George Sarris, owner of The Fish Market Restaurant in Birmingham, Alabama,16 received a demand for $6.89 from a disgruntled customer who supposedly had dined in his restaurant. Sarris gets close to his customers, so when he couldn’t remember this particular customer, he became suspicious and decided to put on his detective cap. He made a few telephone calls and learned that this disgruntled diner had been busy eating all over town, demanding $6.89 from everyone! Most of the other restaurants simply paid up because the amount was so small.17 This type of scam even has a name: Phony Customer Con. In such an instance, it’s best to write a very pleasant, courteous response (follow the Gift Formula in chapter 6) and indicate that you will be more than happy to return the sum in question. Don’t in any way question the integrity of the “customer,” but ask for a copy of the receipt or for more details for your own records. If you want, include a self-addressed stamped envelope to make it easy for this person to respond—in case the complaint is legitimate.

Always be aware that if someone does try to take advantage of your organization through exaggerated claims, chances are that other customers who witness your interaction will be impressed that you treated the customer with respect and considered the feedback a gift.
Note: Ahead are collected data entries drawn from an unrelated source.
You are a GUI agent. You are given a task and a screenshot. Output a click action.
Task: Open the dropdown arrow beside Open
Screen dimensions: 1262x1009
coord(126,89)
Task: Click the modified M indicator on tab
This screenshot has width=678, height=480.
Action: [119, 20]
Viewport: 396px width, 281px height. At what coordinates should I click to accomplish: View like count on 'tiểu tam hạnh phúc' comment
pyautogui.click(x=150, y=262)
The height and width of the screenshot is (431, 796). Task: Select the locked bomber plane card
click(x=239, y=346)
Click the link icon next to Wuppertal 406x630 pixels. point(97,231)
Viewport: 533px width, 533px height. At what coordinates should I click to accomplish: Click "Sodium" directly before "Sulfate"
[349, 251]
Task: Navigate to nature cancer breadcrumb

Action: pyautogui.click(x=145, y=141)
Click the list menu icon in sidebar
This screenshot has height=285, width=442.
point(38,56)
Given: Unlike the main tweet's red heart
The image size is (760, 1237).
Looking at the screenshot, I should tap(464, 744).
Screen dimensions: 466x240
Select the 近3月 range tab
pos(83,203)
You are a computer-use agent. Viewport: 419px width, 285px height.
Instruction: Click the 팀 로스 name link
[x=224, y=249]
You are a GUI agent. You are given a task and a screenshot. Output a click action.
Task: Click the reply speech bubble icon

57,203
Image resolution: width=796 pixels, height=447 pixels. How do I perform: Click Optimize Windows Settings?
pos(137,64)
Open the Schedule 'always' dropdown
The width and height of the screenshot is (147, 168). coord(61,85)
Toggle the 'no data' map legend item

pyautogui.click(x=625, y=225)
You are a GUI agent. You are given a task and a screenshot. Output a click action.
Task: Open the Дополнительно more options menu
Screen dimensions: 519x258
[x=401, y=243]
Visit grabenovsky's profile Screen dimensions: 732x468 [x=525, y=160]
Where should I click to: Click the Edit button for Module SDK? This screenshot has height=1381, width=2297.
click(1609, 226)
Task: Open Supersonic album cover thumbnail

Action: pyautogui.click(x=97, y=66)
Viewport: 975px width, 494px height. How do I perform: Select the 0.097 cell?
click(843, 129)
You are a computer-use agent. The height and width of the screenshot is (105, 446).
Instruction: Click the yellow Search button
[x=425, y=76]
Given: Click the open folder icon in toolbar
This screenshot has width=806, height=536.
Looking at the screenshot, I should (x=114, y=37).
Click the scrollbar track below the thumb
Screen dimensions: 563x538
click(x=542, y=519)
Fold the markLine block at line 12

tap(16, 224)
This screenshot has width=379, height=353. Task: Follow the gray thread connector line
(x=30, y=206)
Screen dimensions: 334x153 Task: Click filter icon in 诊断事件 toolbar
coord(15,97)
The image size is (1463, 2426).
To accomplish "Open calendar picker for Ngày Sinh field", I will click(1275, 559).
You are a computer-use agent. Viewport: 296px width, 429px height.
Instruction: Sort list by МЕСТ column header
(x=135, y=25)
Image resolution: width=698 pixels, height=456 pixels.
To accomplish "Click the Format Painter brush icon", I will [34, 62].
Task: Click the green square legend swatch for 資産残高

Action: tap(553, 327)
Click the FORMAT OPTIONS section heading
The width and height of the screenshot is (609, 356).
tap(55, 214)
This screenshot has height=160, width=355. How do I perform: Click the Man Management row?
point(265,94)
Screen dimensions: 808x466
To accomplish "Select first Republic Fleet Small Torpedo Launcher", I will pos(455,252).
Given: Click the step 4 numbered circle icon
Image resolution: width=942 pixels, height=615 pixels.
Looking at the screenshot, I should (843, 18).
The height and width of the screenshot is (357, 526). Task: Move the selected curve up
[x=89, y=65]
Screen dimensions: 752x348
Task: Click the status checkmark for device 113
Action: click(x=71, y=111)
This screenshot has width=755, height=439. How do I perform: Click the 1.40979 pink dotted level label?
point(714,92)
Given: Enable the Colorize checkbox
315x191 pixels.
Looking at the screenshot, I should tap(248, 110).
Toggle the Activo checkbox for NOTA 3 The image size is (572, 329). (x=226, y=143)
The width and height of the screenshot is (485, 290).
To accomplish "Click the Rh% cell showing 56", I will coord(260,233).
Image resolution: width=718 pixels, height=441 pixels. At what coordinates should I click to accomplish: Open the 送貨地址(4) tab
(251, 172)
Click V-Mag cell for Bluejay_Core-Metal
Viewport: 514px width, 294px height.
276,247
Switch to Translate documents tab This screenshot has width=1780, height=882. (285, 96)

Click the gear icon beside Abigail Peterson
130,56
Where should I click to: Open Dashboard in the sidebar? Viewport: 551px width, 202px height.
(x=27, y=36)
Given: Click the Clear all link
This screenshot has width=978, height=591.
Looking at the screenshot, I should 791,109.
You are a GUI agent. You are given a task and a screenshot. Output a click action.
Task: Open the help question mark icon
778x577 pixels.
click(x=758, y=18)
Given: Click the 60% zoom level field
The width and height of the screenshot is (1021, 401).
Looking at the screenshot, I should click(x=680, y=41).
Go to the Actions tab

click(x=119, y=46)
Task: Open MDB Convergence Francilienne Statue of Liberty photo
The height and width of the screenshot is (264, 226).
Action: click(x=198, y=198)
Onlookers will be more reasonable when expressing their own complaints.

Tom Weir, executive editor of Grocery Headquarters, describes watching a swearing, ballistic customer return a carton of milk that had supposedly been purchased earlier in the day but was way past its sell-by date and was spoiled. The manager of this supermarket remained seated in a booth overlooking the checkout lanes and yelled back that customers should always check expiration dates before buying anything. This is a good example of advice that blames. After all, how many of us check sell-by dates every time we shop? Since when have customers become responsible for inventory control?

It’s not a pretty story, but Weir poses some interesting questions about the message sent to the customers who watched this scene. What was being said to them? Weir asks. Were they taught a lesson as to what would happen to them if they had a complaint? What was the impact on this supermarket brand? Did the customers conclude that this is the chain’s policy? And then Weir asks about the message the store staff received. Do they not have to take any guff from angry customers? If this is the case, then where is the line drawn after which staff get to attack customers?18 Obviously, the other customers saw an out-of-control customer, but as Weir points out, they probably also noted that this customer had a legitimate complaint and was treated rudely. The customers who were watching may have questioned whether the company was genuinely interested in taking care of its customers.

The moment individuals or companies give any hint that they view complainers with suspicion or rudeness, customers will take a defensive position or fight back. Or even worse, they may go away angry and not say anything to the company headquarters but tell everyone they know, and the company will have no chance to defend itself.

Some individuals lack gracious social skills and may appear inappropriate when they complain. They get nervous and may seem harsh, angry, or even stupid. They may not have experience with what is reasonable. The service provider must learn to focus on the content of the complaint and the emotions presented and not whether the complaint is delivered in a socially acceptable way. This is asking a lot of service providers, but if they adopt the mind-set that complaints are gifts, they start from the best foundation to handle one of the most difficult aspects of customer relations.